■ SHORT EXERCISE:
Copy the listing from the line with "Viewport: 666px width, 352px height." up to and including its last line, switching "refresh" to "reload" and changing nothing else. Leave out the pictures.
** Start SUPPLIED INFORMATION **
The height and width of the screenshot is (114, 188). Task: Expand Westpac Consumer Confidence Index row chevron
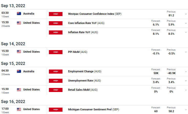point(186,14)
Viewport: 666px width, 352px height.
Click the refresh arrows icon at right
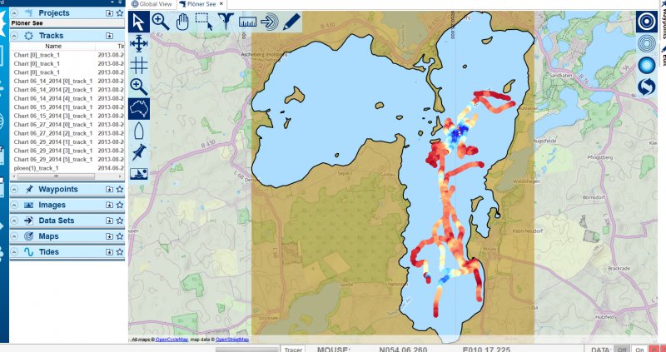[647, 87]
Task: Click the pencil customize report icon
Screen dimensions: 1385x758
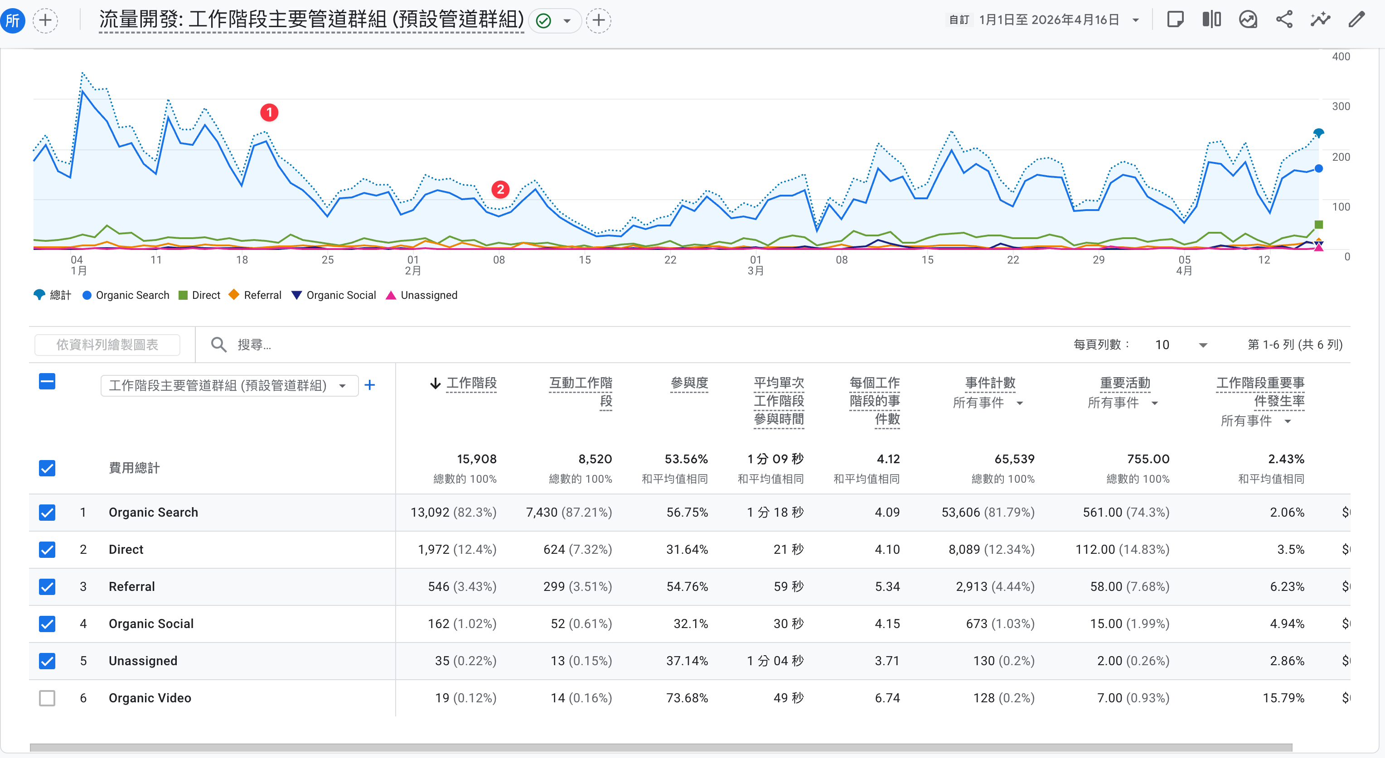Action: pyautogui.click(x=1357, y=20)
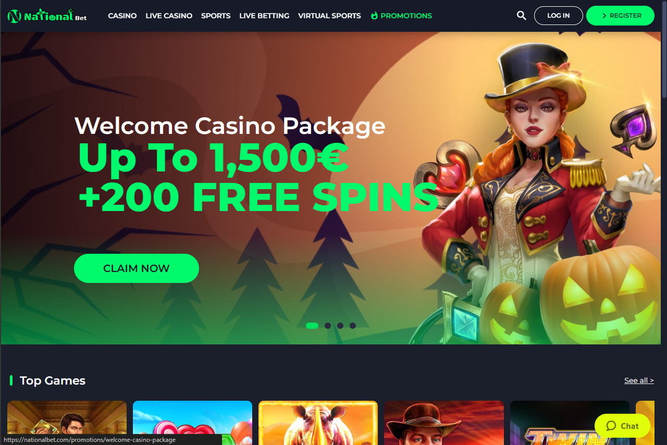
Task: Open the See all top games link
Action: click(x=639, y=380)
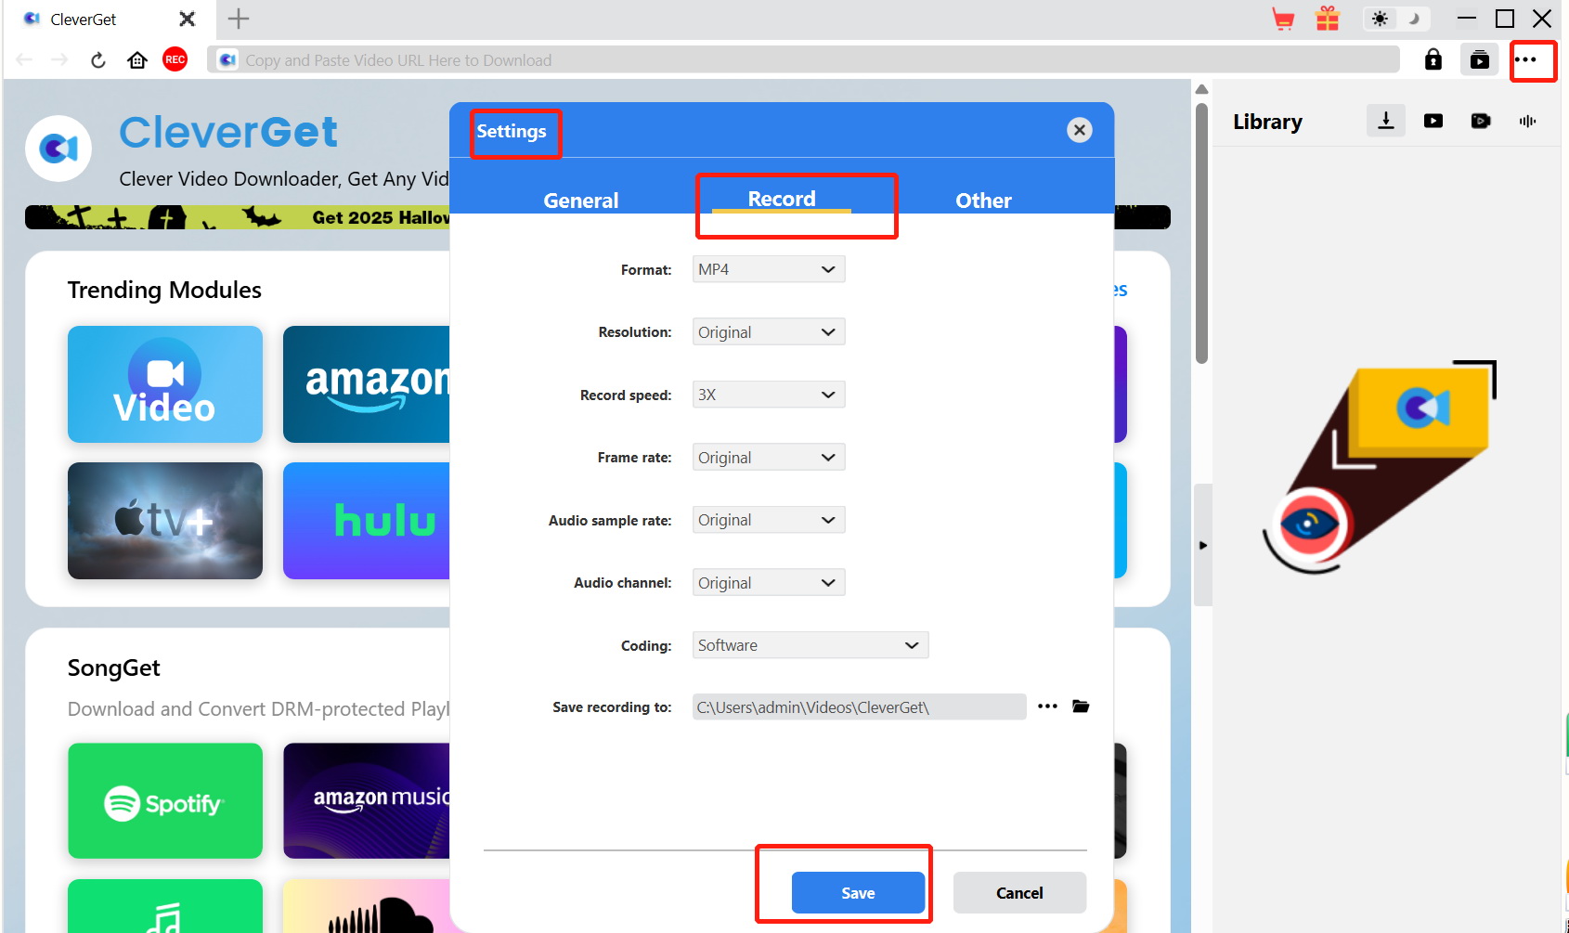This screenshot has height=933, width=1569.
Task: Save the recording settings
Action: 857,892
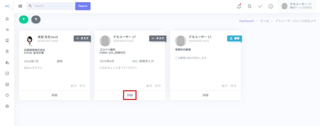Go to home via sidebar house icon
320x126 pixels.
(7, 19)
** End SUPPLIED INFORMATION **
■ RESPONSE FOR THIS EXERCISE:
Viewport: 666px width, 352px height.
Click the reload arrows icon at right
[647, 87]
Task: Click the pencil customize report icon
Screen dimensions: 1385x758
Action: pyautogui.click(x=1357, y=20)
Task: Open the See all top games link
Action: click(x=639, y=380)
This screenshot has height=933, width=1569.
Task: Save the recording settings
Action: 857,892
Go to home via sidebar house icon
320x126 pixels.
(7, 19)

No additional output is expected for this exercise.